One of the major questions hovering over St. Patrick's Day in 2017 is whether or not devout Catholics can enjoy a meal of corned beef and cabbage on a Friday in the heart of Lent. On one hand, St. Patrick's Day is an iconic and historic Cleveland tradition. On the other, abstaining from meat consumption on Fridays is a major Catholic tenet.

Luckily, the Diocese of Cleveland solved the dilemma. Bishop Daniel Thomas issued a dispensation for the Cleveland Catholic faithful, saying they could enjoy a nice meal of corned beef on Friday without failing their religious principles. Cleveland isn't alone in receiving special dispensation. Twelve other dioceses have also received special dispensation for St. Patrick's Day, the Catholic News Service reports.

The History of the Parade

The 2017 parade is the 175th anniversary of St. Patrick's Day parades in Cleveland, the The United Irish Societies of Greater Cleveland says on the Parade website. A few years ago, the Parade celebrated 150 years. How did the anniversary celebration leap forward 25 years?

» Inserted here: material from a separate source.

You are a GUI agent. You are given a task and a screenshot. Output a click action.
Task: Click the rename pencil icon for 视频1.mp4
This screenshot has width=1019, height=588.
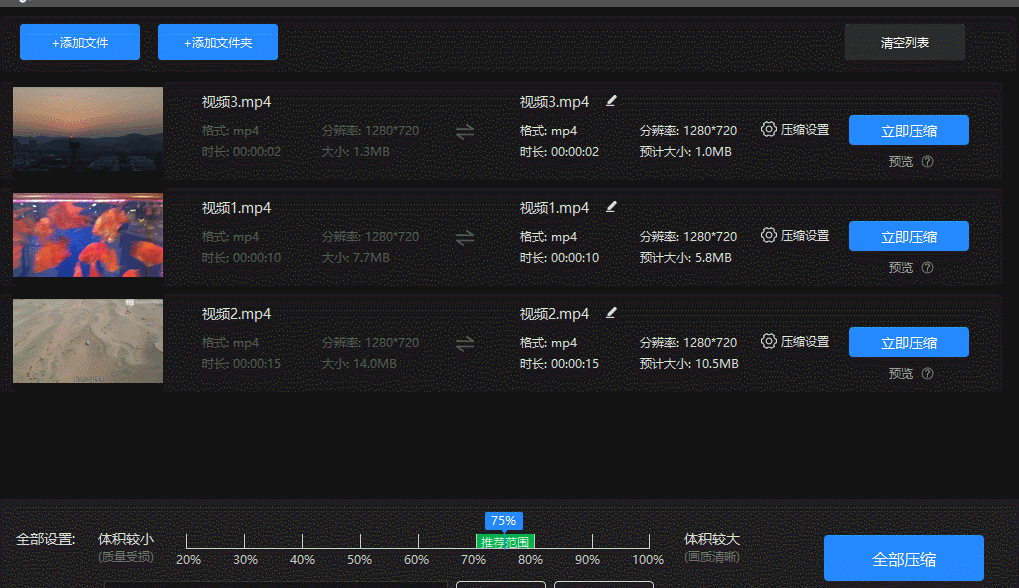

The group says it recently found evidence in old newspapers that the parade has longer, older roots than originally believed. Using their new research, the group says the first parade in Cleveland St. Patrick's Day history was held in 1842 and was organized by the city's third resident priest, Rev. Peter McLaughlin.

Unlike the 2017 version of the parade, McLaughlin's parade was a celebration of temperance, so there was no alcohol at the event. Instead, the parade started with a mass at St. Mary's before launching into a parade march to the Catholic Temperance Society.